Hand fern
- Conservation status: Apparently Secure (NatureServe)

Scientific classification
- Kingdom: Plantae
- Clade: Tracheophytes
- Division: Polypodiophyta
- Class: Polypodiopsida
- Order: Ophioglossales
- Family: Ophioglossaceae
- Genus: Cheiroglossa
- Species: C. palmata
- Binomial name: Cheiroglossa palmata (L.) Presl
- Synonyms: Cheiroglossa austrobrasiliensis Brade (synonym) ; Ophioderma palmatum (L.) Nakai ; Ophioglossum palmatum L. ;

= Cheiroglossa palmata =

- Authority: (L.) Presl
- Conservation status: G4

Species of plant

Cheiroglossa palmata, synonyms Ophioderma palmatum and Ophioglossum palmatum, variously known as hand fern, dwarf staghorn, or hand tongue, is an epiphytic or terrestrial fern. As an epiphyte it grows in old leaf bases of the cabbage palmetto (Sabal palm).

==Description==

The leaves are palmately lobed and roughly shaped like a hand. They grow up to 30 cm wide and the margins are entire (no serration). The fertile fronds are a set of small tapering sporophores that bear the spores. There are several to many at the base of each leaf blade. On the sporophores are the sporangial clusters with sporangia in two rows, all embedded in compact, linear spikes.

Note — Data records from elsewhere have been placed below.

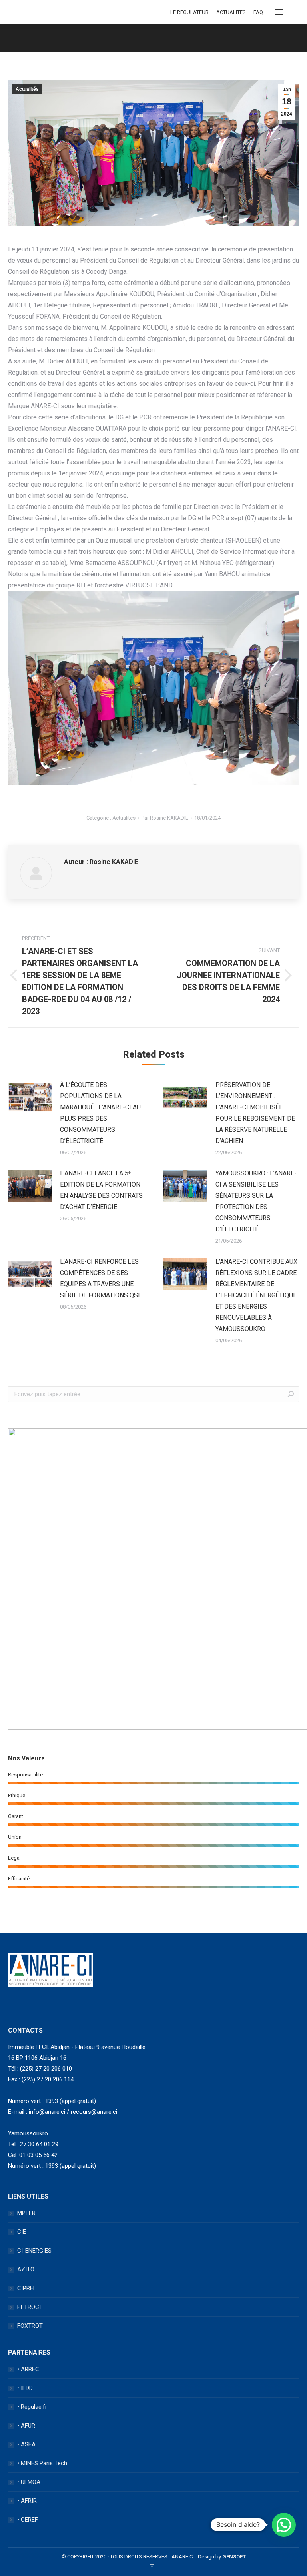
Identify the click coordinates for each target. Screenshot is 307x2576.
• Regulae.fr (32, 2406)
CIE (21, 2231)
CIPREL (26, 2288)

The main areoles large, usually more than 30 mm. The pale yellowish-brown roots are dichotomous. The gametophytes are brown to white, cylindric, and repeatedly branched.

==Taxonomy==
The species was first described by Carl Linnaeus in 1753, as Ophioglossum palmatum. The genus Ophioglossum has been circumscribed in different ways, and Ophioglossum palmatum has been placed in the genus Ophioderma as well as Cheiroglossa. The Pteridophyte Phylogeny Group classification of 2016 (PPG I) uses Cheiroglossa. Whatever the genus, the species is placed in the family Ophioglossaceae of the order Ophioglossales.

==Distribution==

This plant is found in the Neotropics, but in the United States, it is restricted to the far southeast, primarily Florida. It has become rare in Florida due to overcollection and extensive drainage of natural wetlands from development and water diversion projects. It is reported to not survive cultivation.